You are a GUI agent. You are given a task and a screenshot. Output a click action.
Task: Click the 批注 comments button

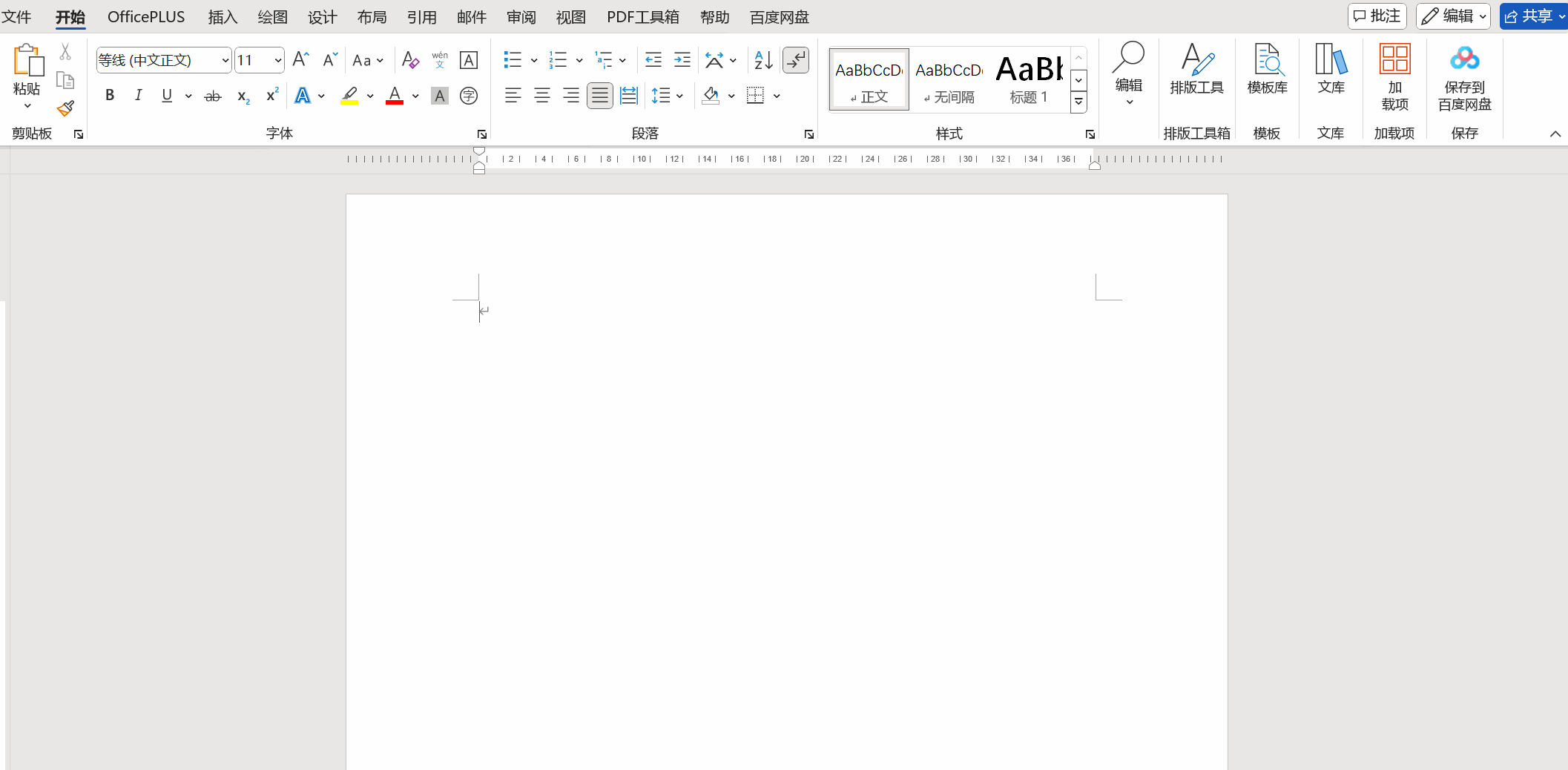click(1377, 16)
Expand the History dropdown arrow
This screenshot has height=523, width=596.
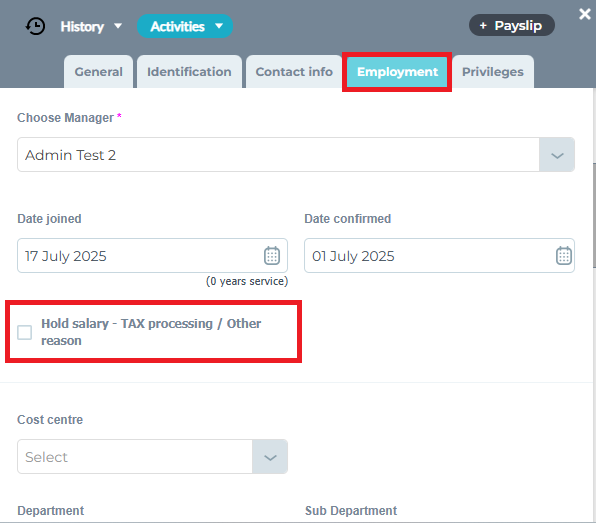(118, 26)
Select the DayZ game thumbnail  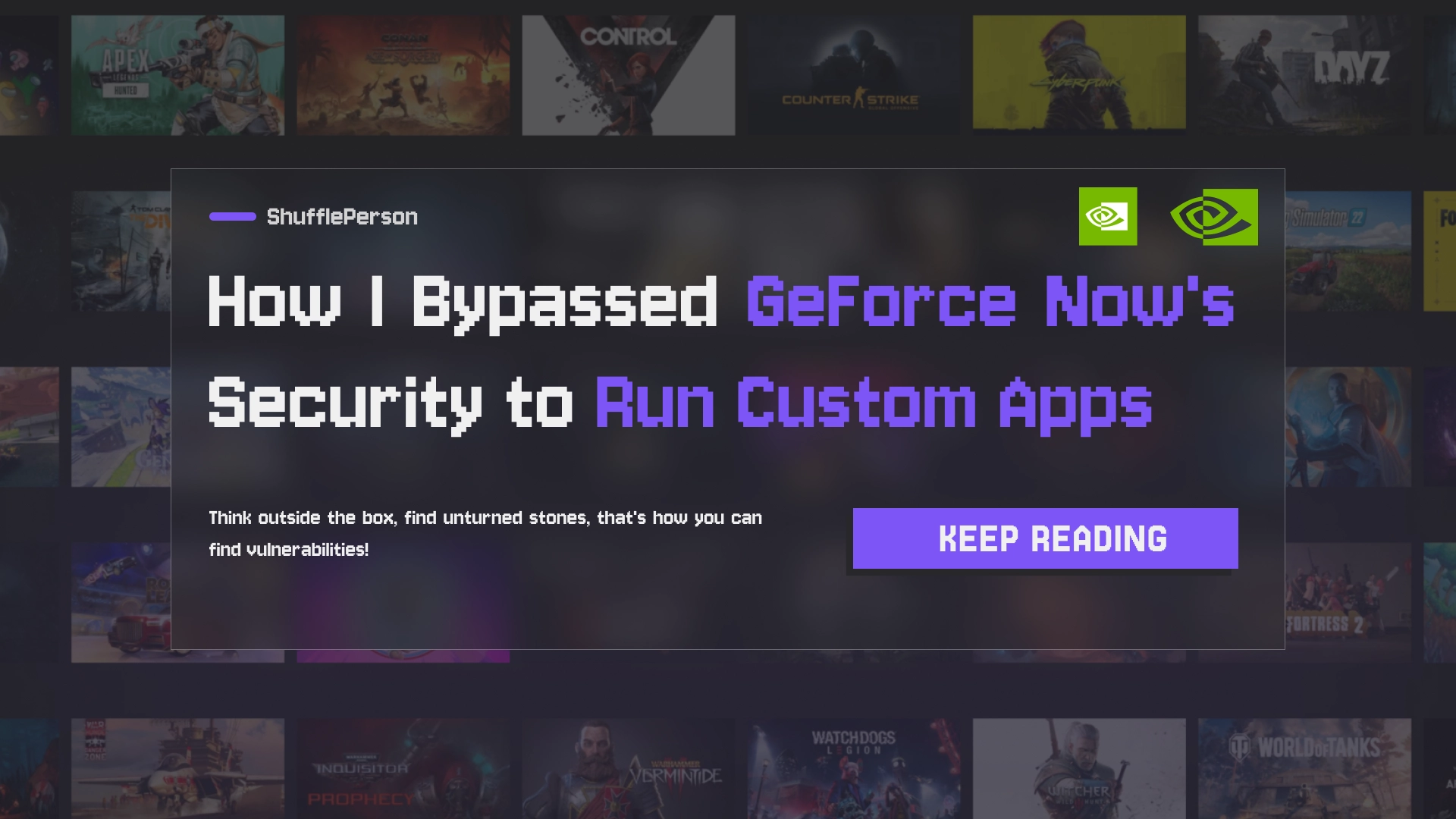[x=1304, y=75]
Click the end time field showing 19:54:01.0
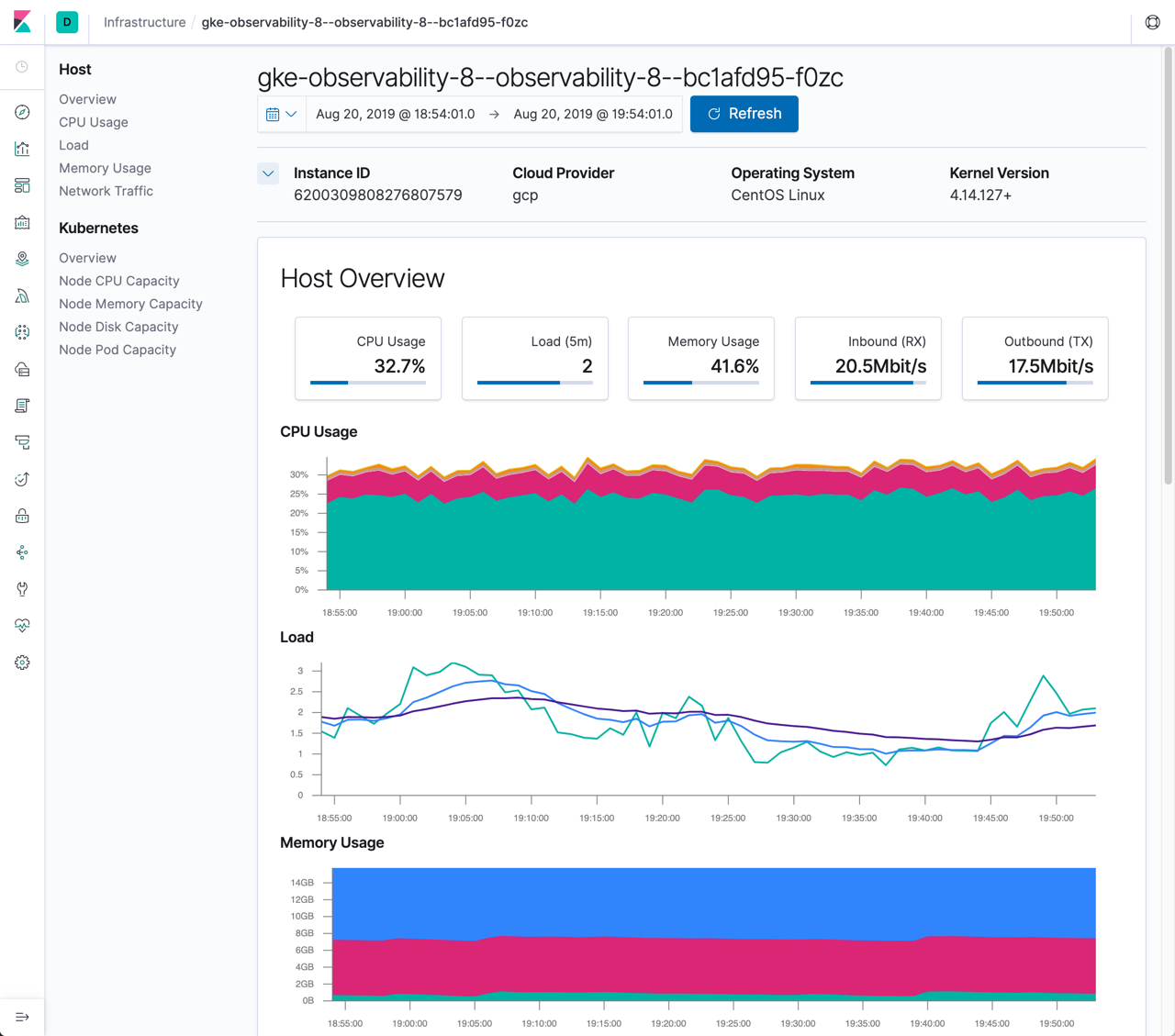Image resolution: width=1175 pixels, height=1036 pixels. (592, 114)
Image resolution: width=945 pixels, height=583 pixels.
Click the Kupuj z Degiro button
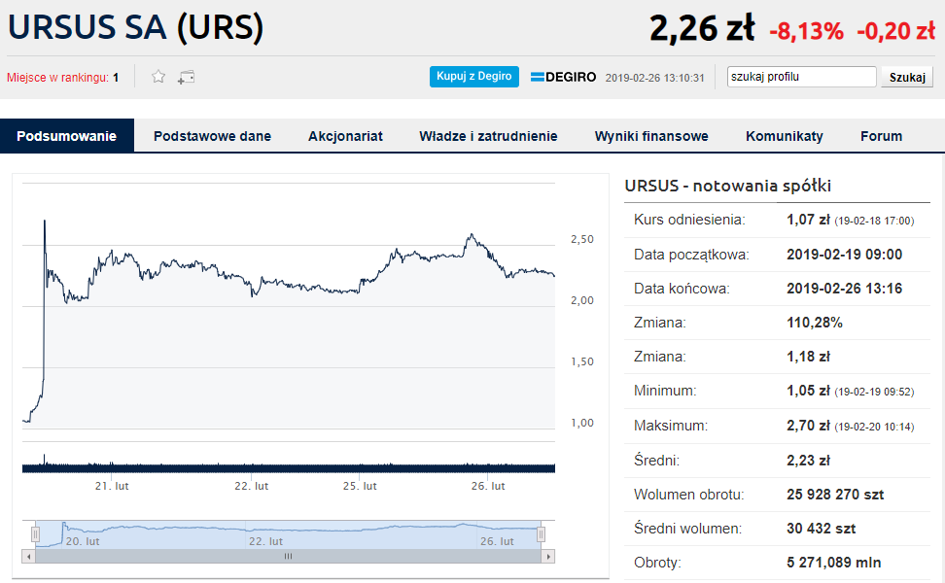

- DIRECTIONS:
Count the lines in the items above that contain the string "screenshot", matching case exactly. Reply with the number alone.

- WRITTEN ANSWER:
2